#### ABOUT THIS TASK:
Copy every line of the listing exactly.

#### PROVIDED DATA:

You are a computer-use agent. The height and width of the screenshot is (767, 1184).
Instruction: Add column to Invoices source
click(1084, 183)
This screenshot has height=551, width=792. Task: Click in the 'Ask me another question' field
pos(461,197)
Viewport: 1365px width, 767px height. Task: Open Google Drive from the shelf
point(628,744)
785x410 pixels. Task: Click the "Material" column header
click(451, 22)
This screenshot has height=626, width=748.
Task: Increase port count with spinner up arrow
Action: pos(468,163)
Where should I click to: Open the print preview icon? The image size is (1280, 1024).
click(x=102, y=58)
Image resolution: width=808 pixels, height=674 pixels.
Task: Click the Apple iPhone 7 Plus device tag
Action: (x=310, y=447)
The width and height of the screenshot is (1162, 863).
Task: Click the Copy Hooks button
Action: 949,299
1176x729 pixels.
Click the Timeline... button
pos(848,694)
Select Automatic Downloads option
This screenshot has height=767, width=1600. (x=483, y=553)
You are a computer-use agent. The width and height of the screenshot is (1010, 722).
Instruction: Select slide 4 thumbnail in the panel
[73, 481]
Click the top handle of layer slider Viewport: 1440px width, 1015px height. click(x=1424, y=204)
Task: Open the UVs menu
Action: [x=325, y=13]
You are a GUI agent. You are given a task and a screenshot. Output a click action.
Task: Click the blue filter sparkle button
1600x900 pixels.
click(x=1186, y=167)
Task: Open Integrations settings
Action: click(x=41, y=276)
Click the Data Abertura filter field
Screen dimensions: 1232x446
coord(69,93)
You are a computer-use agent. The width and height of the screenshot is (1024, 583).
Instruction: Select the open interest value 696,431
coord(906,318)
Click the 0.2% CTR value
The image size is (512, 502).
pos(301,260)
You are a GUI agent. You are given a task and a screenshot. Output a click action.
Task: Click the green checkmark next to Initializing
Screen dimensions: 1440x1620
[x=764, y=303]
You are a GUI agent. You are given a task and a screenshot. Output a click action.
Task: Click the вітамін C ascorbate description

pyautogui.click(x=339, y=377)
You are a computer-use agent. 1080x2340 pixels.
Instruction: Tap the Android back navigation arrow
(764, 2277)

#### SOLUTION:
You are a computer-use agent. The height and width of the screenshot is (767, 1184).
Instruction: Add column to Invoices source
click(1084, 183)
This screenshot has height=551, width=792. Task: Click in the 'Ask me another question' field
pos(461,197)
Viewport: 1365px width, 767px height. Task: Open Google Drive from the shelf
point(628,744)
785x410 pixels. Task: Click the "Material" column header
click(451, 22)
This screenshot has height=626, width=748.
Task: Increase port count with spinner up arrow
Action: pos(468,163)
Where should I click to: Open the print preview icon? The image size is (1280, 1024).
click(x=102, y=58)
Image resolution: width=808 pixels, height=674 pixels.
Task: Click the Apple iPhone 7 Plus device tag
Action: (x=310, y=447)
The width and height of the screenshot is (1162, 863).
Task: Click the Copy Hooks button
Action: 949,299
1176x729 pixels.
Click the Timeline... button
pos(848,694)
Select Automatic Downloads option
This screenshot has height=767, width=1600. (x=483, y=553)
You are a computer-use agent. The width and height of the screenshot is (1010, 722).
Instruction: Select slide 4 thumbnail in the panel
[73, 481]
Click the top handle of layer slider Viewport: 1440px width, 1015px height. click(x=1424, y=204)
Task: Open the UVs menu
Action: [x=325, y=13]
You are a GUI agent. You are given a task and a screenshot. Output a click action.
Task: Click the blue filter sparkle button
1600x900 pixels.
click(x=1186, y=167)
Task: Open Integrations settings
Action: click(x=41, y=276)
Click the Data Abertura filter field
Screen dimensions: 1232x446
coord(69,93)
You are a computer-use agent. The width and height of the screenshot is (1024, 583).
Instruction: Select the open interest value 696,431
coord(906,318)
Click the 0.2% CTR value
The image size is (512, 502).
pos(301,260)
You are a GUI agent. You are given a task and a screenshot. Output a click action.
Task: Click the green checkmark next to Initializing
Screen dimensions: 1440x1620
[x=764, y=303]
You are a GUI agent. You are given a task and a screenshot. Output a click action.
Task: Click the вітамін C ascorbate description

pyautogui.click(x=339, y=377)
You are a computer-use agent. 1080x2340 pixels.
Instruction: Tap the Android back navigation arrow
(764, 2277)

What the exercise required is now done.